The Treasury Select Committee has launched an inquiry into Solvency II, a harmonised EU-wide insurance regulatory scheme, following the UKs decision to leave the EU.
MPs are concerned the directive could "impose substantial costs" on the sector. In addition, the committee has heard evidence suggesting Brexit "provides the opportunity" to ditch the rules and that "doing so would help insurance companies".
Prior to the implementation of Solvency II, the Association of British Insurers, which covers 90% of the UK market, said the industry had invested £3bn in the directive.
Andrew Tyrie, chairman of the Treasury Committee, said: "Brexit provides an opportunity for the UK to assume greater control of insurance regulation.
"The Solvency II Directive came into force in January, only after a heap of concerns had been expressed about it. Among its manifest shortcomings was the failure to secure value for money over its implementation."
According to the committee's terms of reference, published today, MPs want to consider a variety of options for the UK insurance industry that were created by the decision to leave the EU.
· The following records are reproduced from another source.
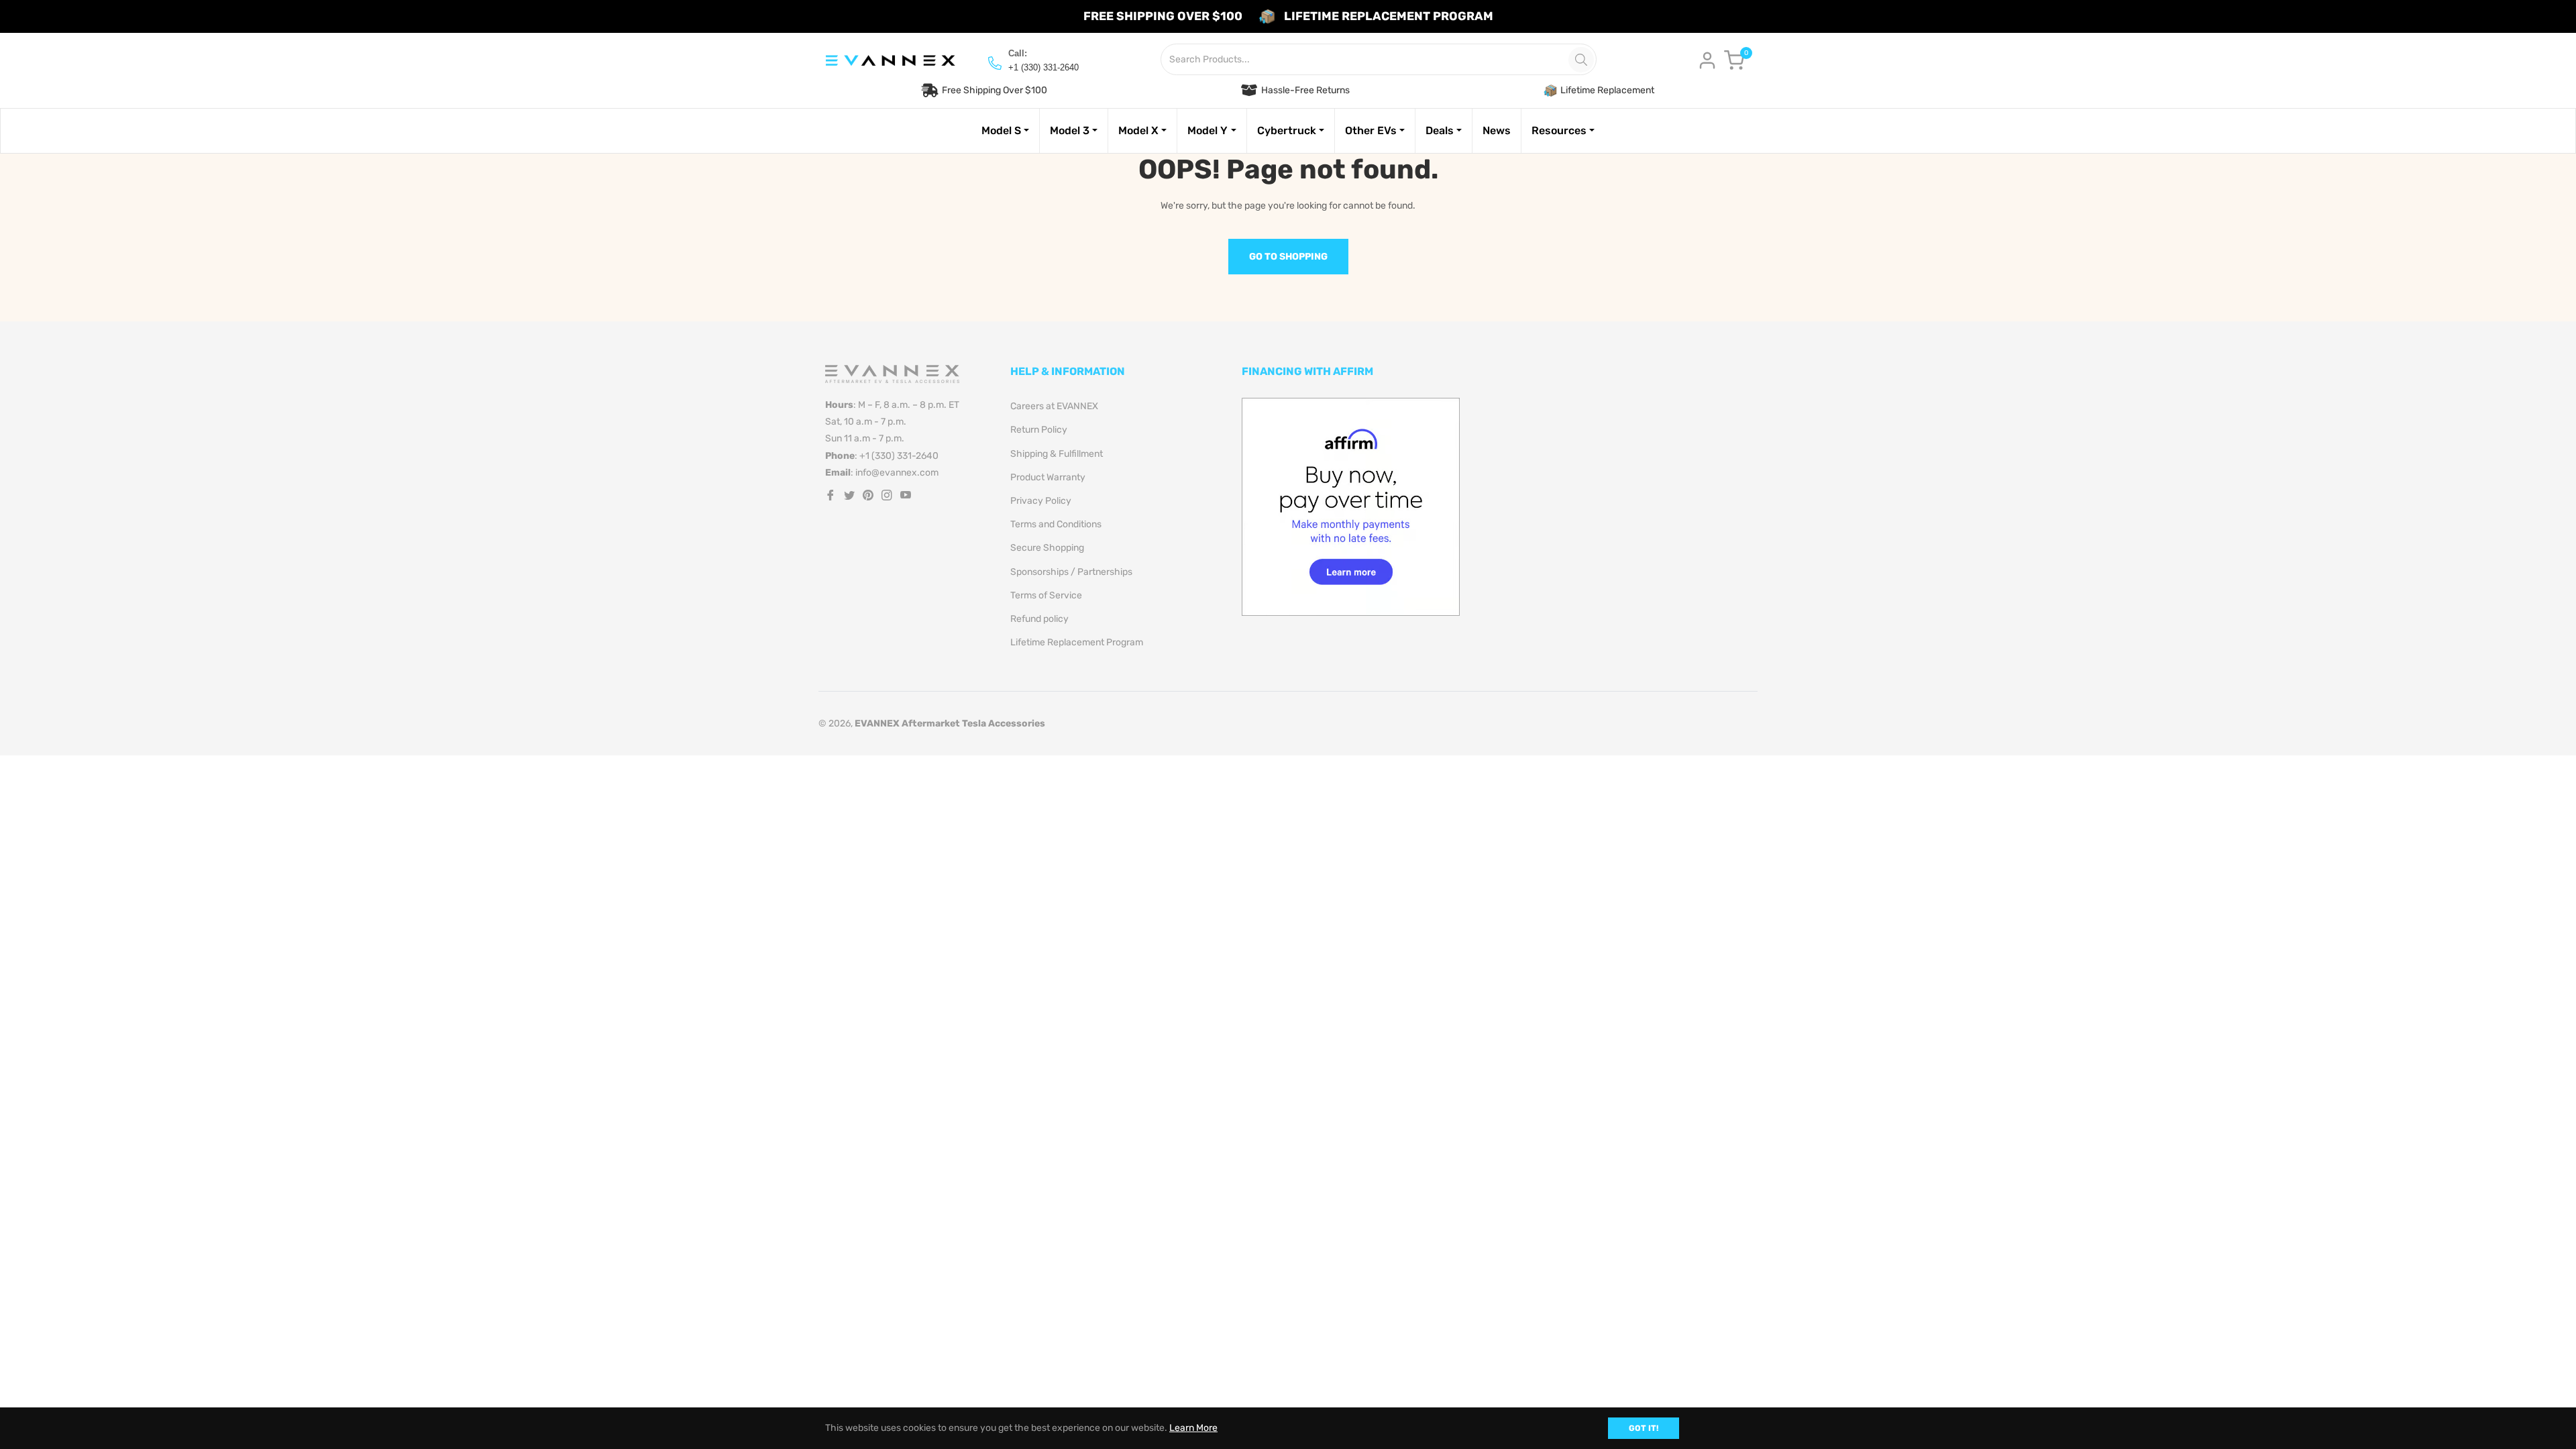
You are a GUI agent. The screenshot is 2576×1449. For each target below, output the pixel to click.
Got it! (1643, 1428)
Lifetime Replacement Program (1076, 642)
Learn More (1193, 1428)
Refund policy (1039, 619)
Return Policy (1038, 429)
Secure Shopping (1047, 547)
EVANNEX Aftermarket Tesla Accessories (950, 723)
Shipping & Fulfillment (1056, 454)
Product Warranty (1047, 477)
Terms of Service (1046, 595)
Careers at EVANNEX (1054, 406)
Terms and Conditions (1056, 524)
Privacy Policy (1040, 500)
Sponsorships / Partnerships (1071, 572)
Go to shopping (1288, 256)
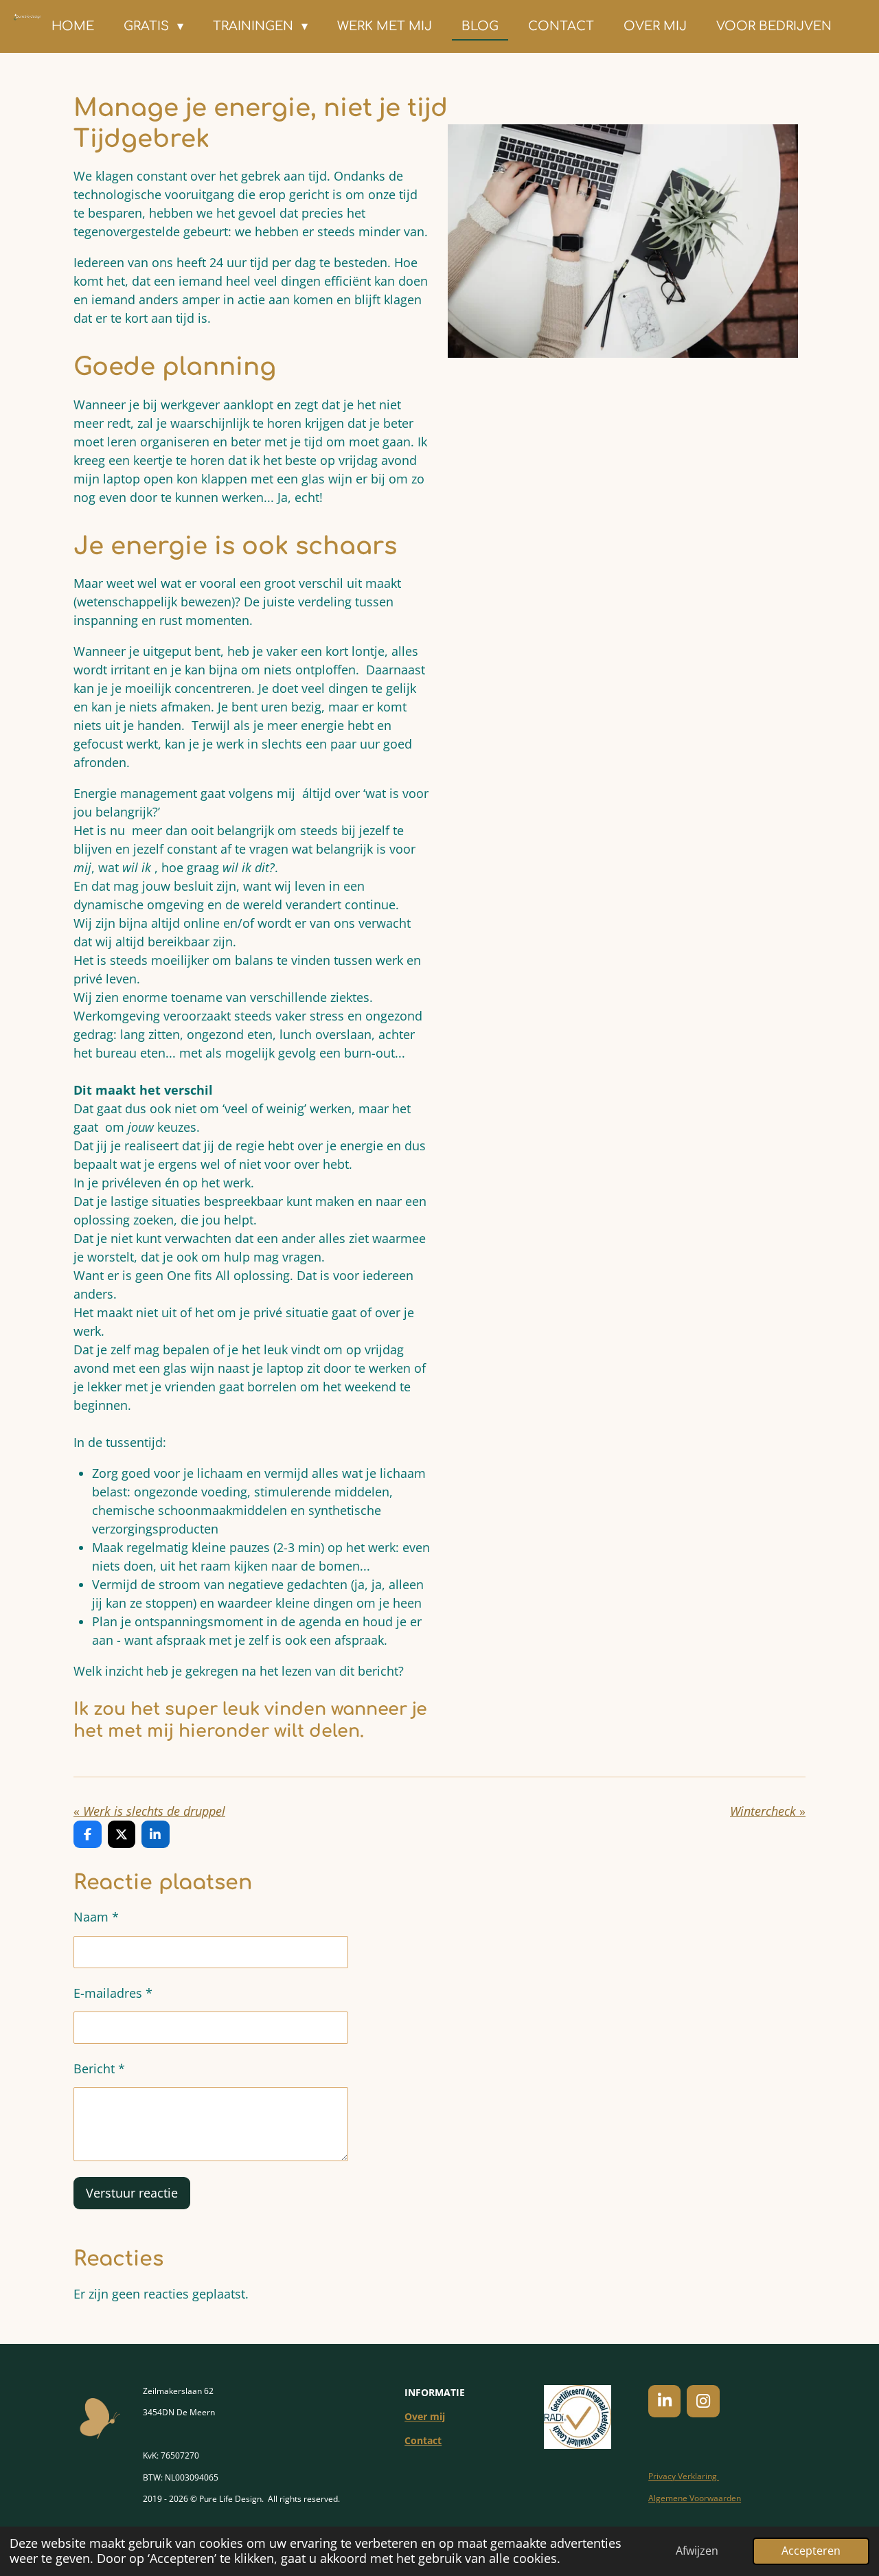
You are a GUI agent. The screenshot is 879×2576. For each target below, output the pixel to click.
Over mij (424, 2416)
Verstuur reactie (132, 2193)
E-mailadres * (112, 1993)
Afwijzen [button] (697, 2550)
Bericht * (99, 2068)
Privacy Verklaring (683, 2476)
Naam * (96, 1916)
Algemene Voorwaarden (694, 2498)
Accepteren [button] (811, 2550)
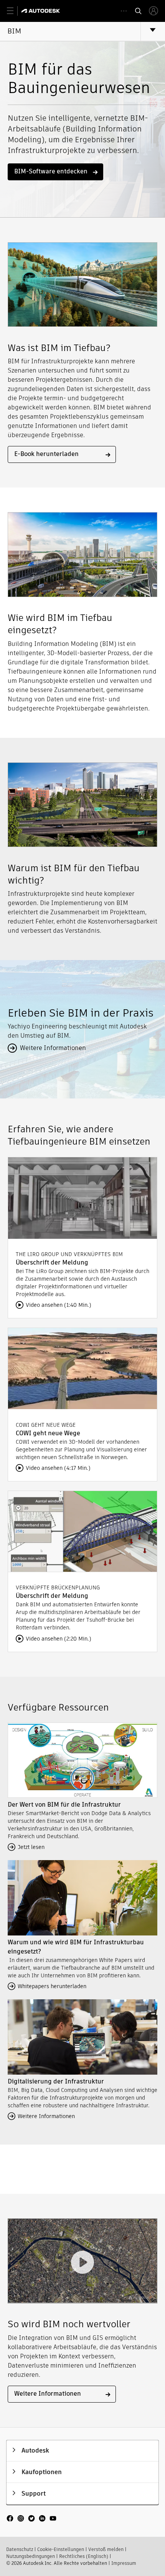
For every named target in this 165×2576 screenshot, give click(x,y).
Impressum (123, 2563)
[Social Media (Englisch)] (31, 2521)
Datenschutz (19, 2549)
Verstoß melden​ (106, 2549)
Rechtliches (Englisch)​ (83, 2556)
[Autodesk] (41, 10)
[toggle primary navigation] (14, 11)
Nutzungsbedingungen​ (30, 2556)
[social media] (31, 2519)
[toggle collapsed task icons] (123, 11)
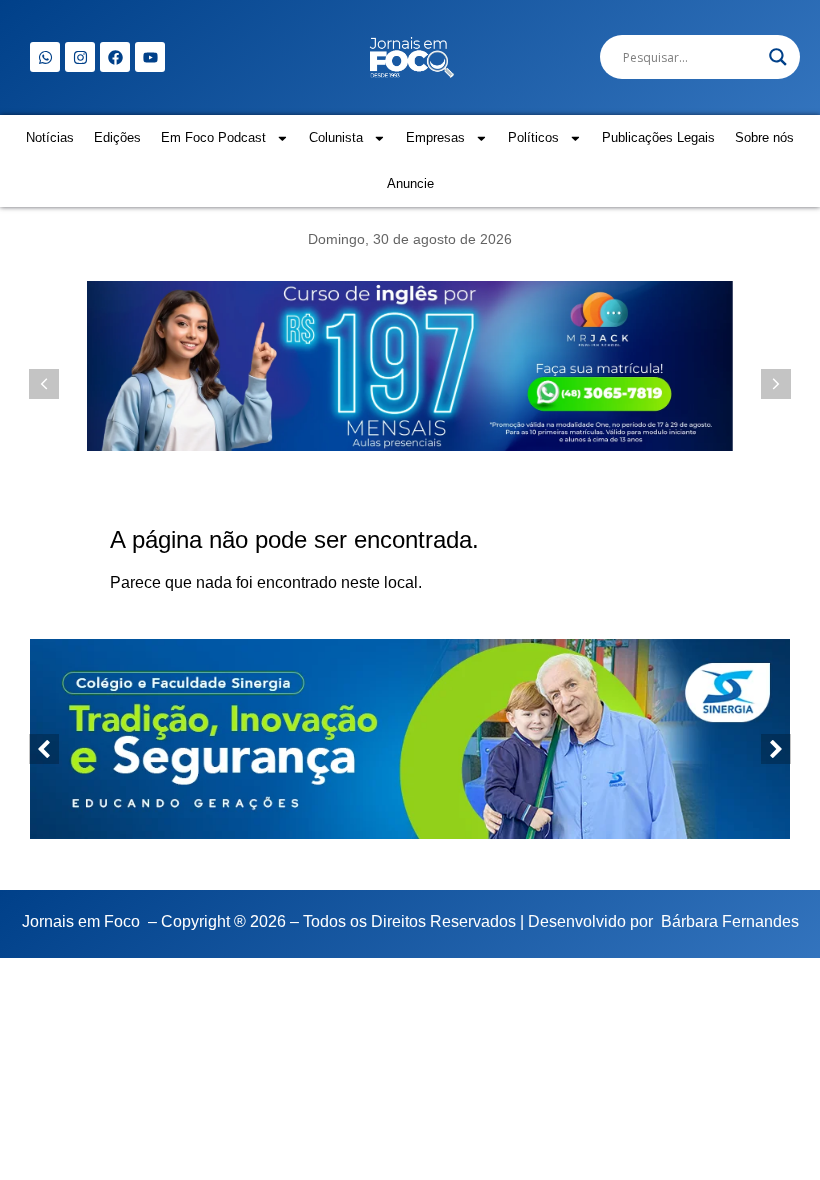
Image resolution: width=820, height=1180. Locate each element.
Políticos (533, 137)
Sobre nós (764, 137)
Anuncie (410, 183)
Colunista (336, 137)
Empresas (435, 137)
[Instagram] (80, 57)
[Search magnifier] (778, 57)
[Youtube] (150, 57)
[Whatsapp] (45, 57)
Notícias (50, 137)
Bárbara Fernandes (730, 921)
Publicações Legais (658, 137)
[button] (776, 384)
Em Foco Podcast (213, 137)
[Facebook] (115, 57)
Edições (117, 137)
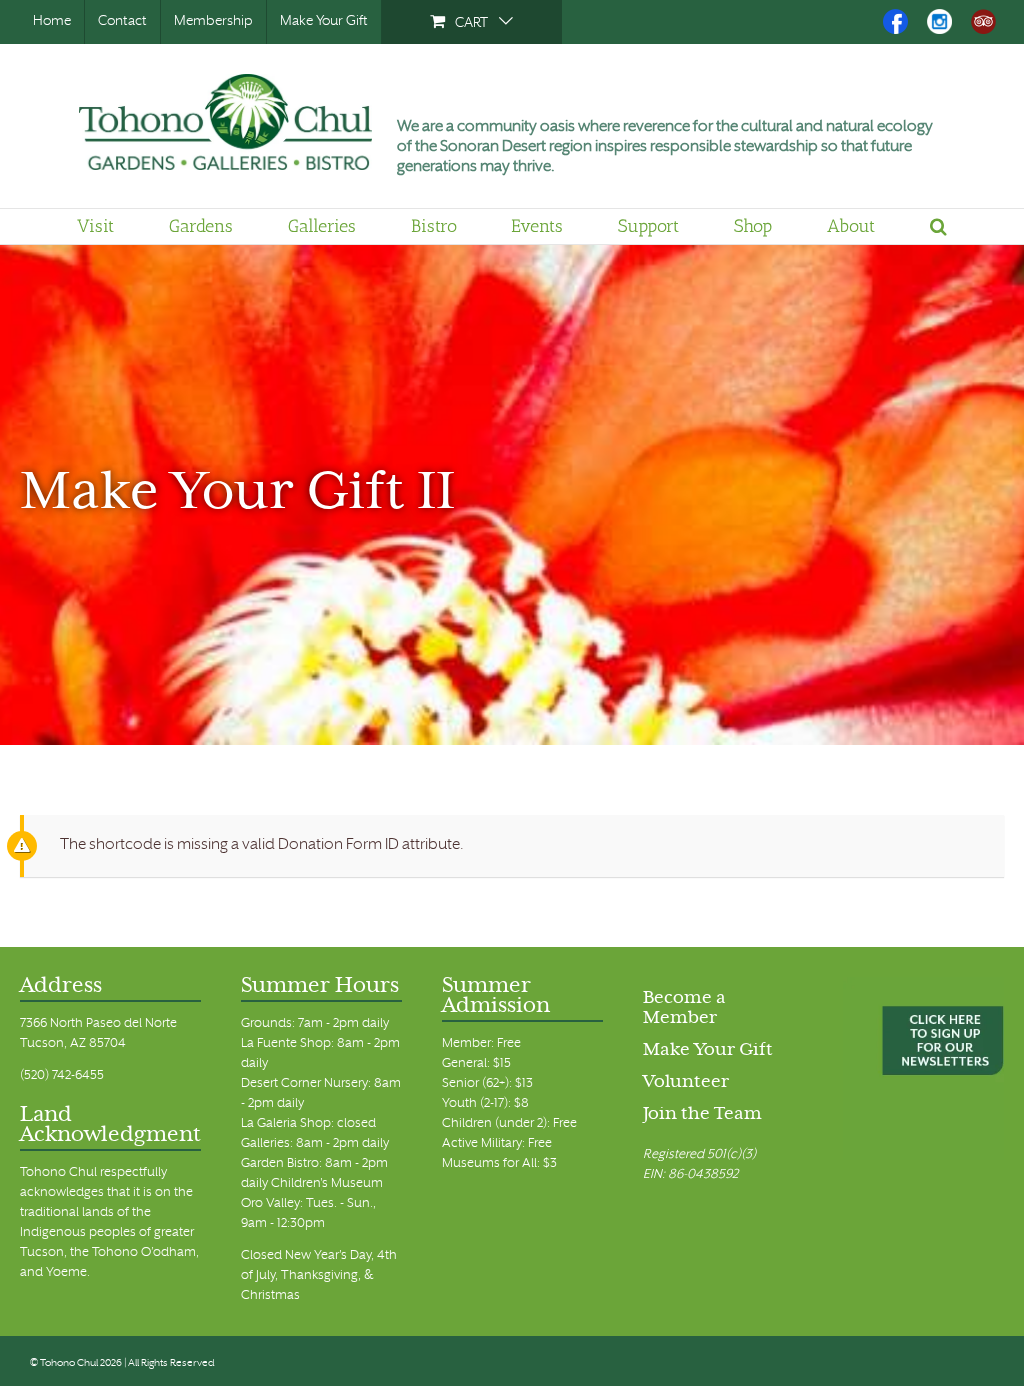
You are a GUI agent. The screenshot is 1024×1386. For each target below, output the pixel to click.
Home (52, 21)
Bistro (434, 226)
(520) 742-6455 (62, 1076)
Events (537, 226)
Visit (95, 226)
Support (648, 226)
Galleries (322, 226)
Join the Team (702, 1115)
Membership (213, 21)
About (851, 226)
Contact (122, 21)
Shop (753, 226)
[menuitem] (471, 22)
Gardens (201, 226)
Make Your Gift (324, 21)
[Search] (938, 226)
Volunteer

They will also look at the impact of the directive on competition in the UK and how insurance meets the needs of UK customers and the wider UK business economy.
Tyrie said: "The Treasury Committee will now take a look at the Brexit inheritance on insurance to see what improvements can be made in the interests of the consumer."
When the result of the EU referendum was confirmed on 24 June, experts believed that any changes to the directive would be unlikely.